Cluster nodes going Red part 2.

RobFantini

Famous Member
May 24, 2012
2,023
107
133
Boston,Mass
Hello.

We continue to have the issue of cluster nodes red color at Datacenter section of pve web interface.

Since the long thread from December:

We do not use any shared storage besides /etc/pve .

I eliminated all NFS.

NTP/ systemd-timesyncd has been configured to use our pfsense hardware to get time updates

There are no Backup or heavy network traffic leading up to the red issue. I set all backups to occur on Saturday.

I set up a central rsyslog server for the cluster nodes. This is useful to check what leads up to the issue. SO far I have not found the reason for cluster issue.

From the logs the issue is always preceded with lines like this:
Code:
Jan 29 05:14:47 sys3 corosync[7088]:  [TOTEM ] A processor failed, forming new configuration.
..
Jan 29 05:14:47 dell1 corosync[7575]:  [TOTEM ] A processor failed, forming new configuration.
..
Jan 29 05:14:47 sys4 corosync[8688]:  [TOTEM ] A processor failed, forming new configuration.
..
Jan 29 05:14:48 sys5 corosync[5069]:  [TOTEM ] A processor failed, forming new configuration.
..

shortly after:
Code:
Jan 29 05:14:48 sys5 corosync[5069]:  [MAIN  ] Corosync main process was not scheduled for 3947.5273 ms (threshold is 1840.0000 ms). Consider token timeout increase.
Jan 29 05:14:48 sys4 corosync[8688]:  [TOTEM ] A new membership (10.1.10.21:15808) was formed. Members
Jan 29 05:14:48 sys3 corosync[7088]:  [TOTEM ] A new membership (10.1.10.21:15808) was formed. Members
Jan 29 05:14:48 dell1 corosync[7575]:  [TOTEM ] A new membership (10.1.10.21:15808) was formed. Members
Jan 29 05:14:48 sys4 corosync[8688]:  [QUORUM] Members[4]: 4 2 1 3
Jan 29 05:14:48 sys3 corosync[7088]:  [QUORUM] Members[4]: 4 2 1 3
Jan 29 05:14:48 dell1 corosync[7575]:  [QUORUM] Members[4]: 4 2 1 3
Jan 29 05:14:48 sys4 corosync[8688]:  [MAIN  ] Completed service synchronization, ready to provide service.
Jan 29 05:14:48 sys3 corosync[7088]:  [MAIN  ] Completed service synchronization, ready to provide service.
Jan 29 05:14:48 dell1 corosync[7575]:  [MAIN  ] Completed service synchronization, ready to provide service.
Jan 29 05:14:48 sys5 corosync[5069]:  [TOTEM ] A processor failed, forming new configuration.
Jan 29 05:14:48 sys5 corosync[5069]:  [TOTEM ] A new membership (10.1.10.21:15808) was formed.
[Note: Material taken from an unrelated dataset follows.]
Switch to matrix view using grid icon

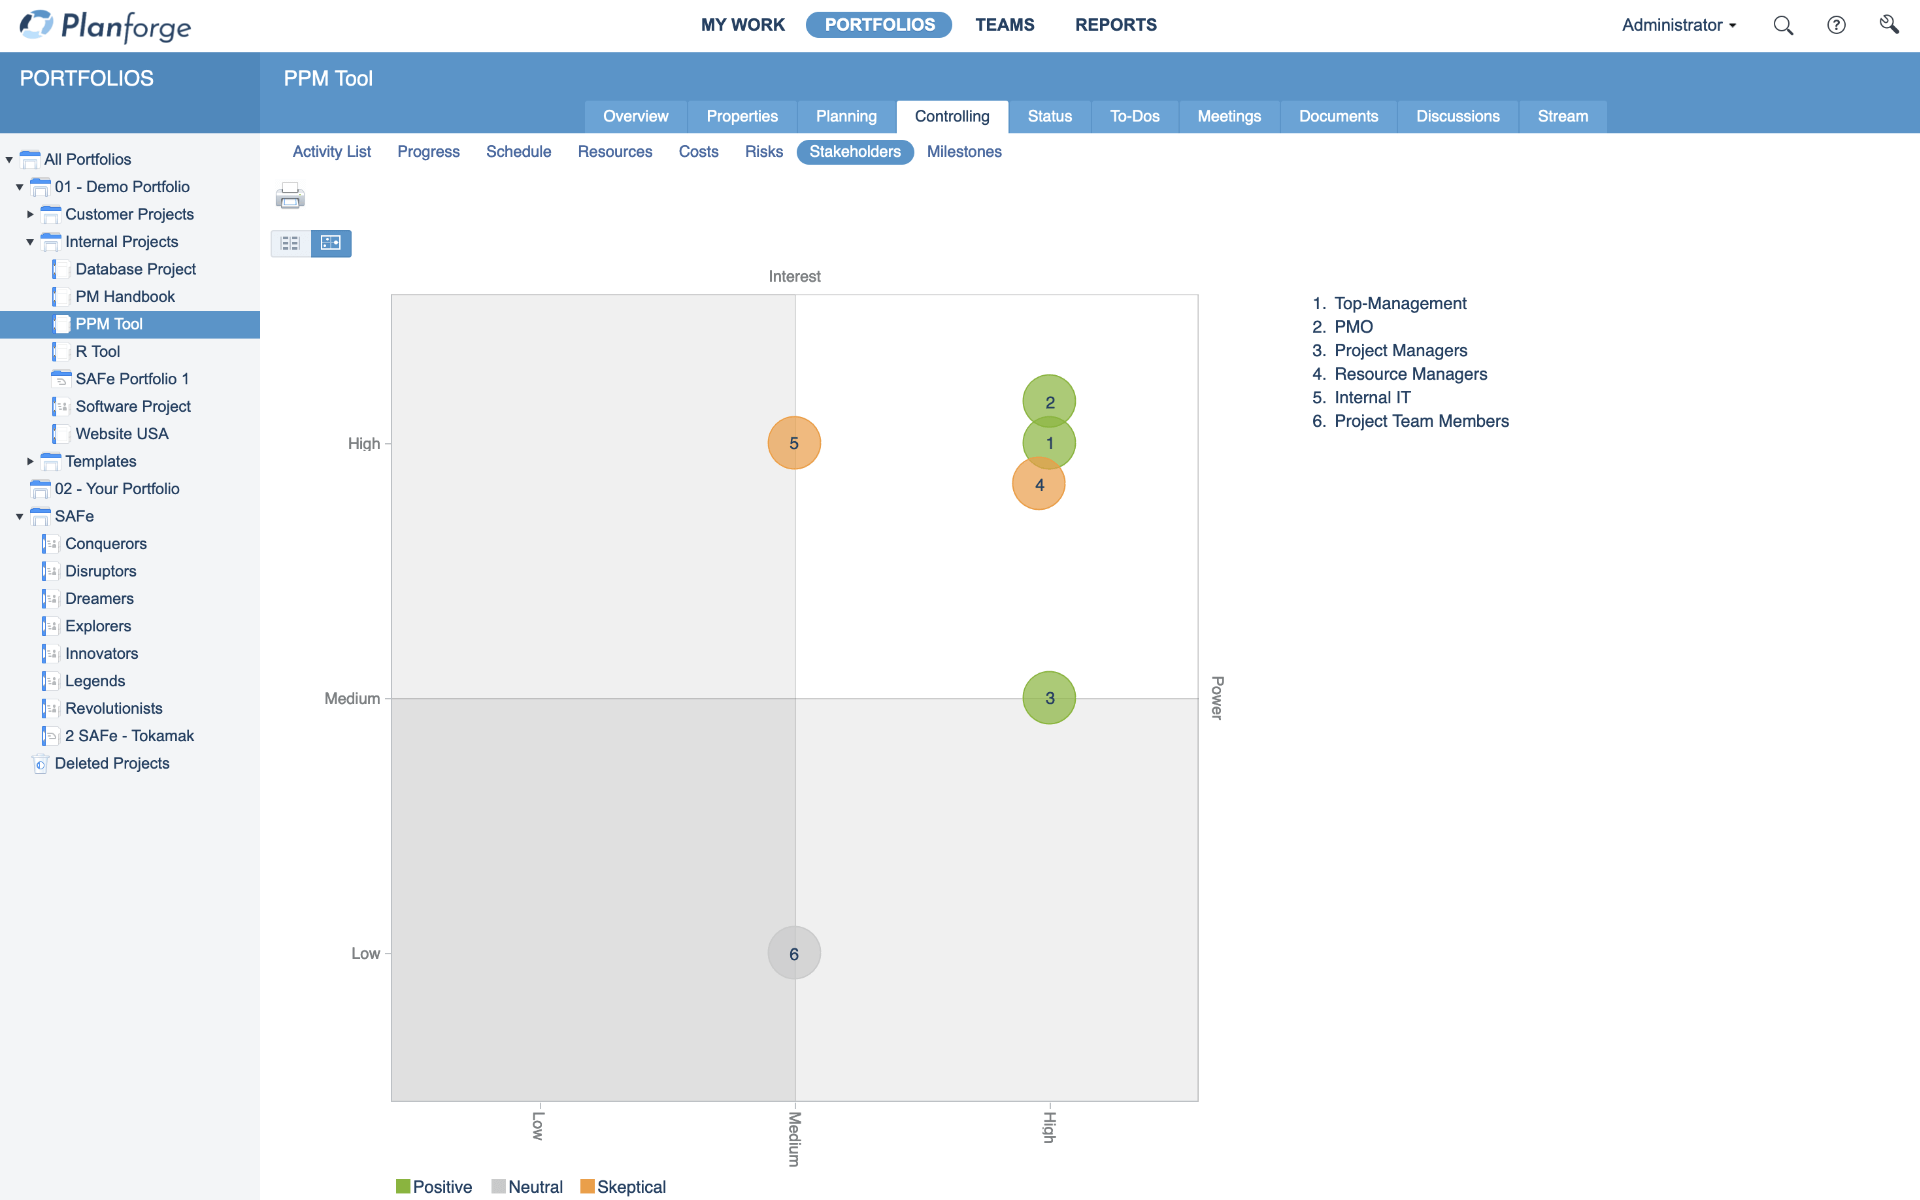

Members
Jan 29 05:14:48 sys5 corosync[5069]:  [QUORUM] Members[4]: 4 2 1 3
Jan 29 05:14:48 sys5 corosync[5069]:  [MAIN  ] Completed service synchronization, ready to provide service.
I am not sure of the exact second that nodes go red .

I've set up rsyslog to send an email alert every time there is a 'processor failed' line. Lately this has been occurring once a day .


From cli pvecm commands show the cluster OK.

After yesterdays issue I updated all 4 noted to latest pve testing software. That did not fix the issue.

To make the red nodes turn green I do this at every node:
Code:
systemctl restart pve-cluster

I am not sure what to do next. Any suggestions?
 
I remember back then you did some mass pings and had some that were a couple seconds. (afaik 2500-3900 ms)

Did that completely disappear ?
 
I remember back then you did some mass pings and had some that were a couple seconds. (afaik 2500-3900 ms)

Did that completely disappear ?

yes that issue has been dealt with. I replaced one of the motherboards to deal with bad hardware.

next time the red issue occurs, I'll retest.

also I've seen threads with others having similar issue.
 
And i think we also figured out its not a bog-down in your multicast, right ?
And you also did do QOS related measures for your Proxmox-Cluster network on a separate subnet, right ?



Do you have a monitoring solution up, that continuously (1s or 0.1s interval) queries stuff like this on every node:
  • network latency of every network link
    • perhaps even omping between the nodes
  • cpu
  • IO per disk
  • Proxmox-Sevices
???

Might help narrow it down faster by allowing you to correlate that data.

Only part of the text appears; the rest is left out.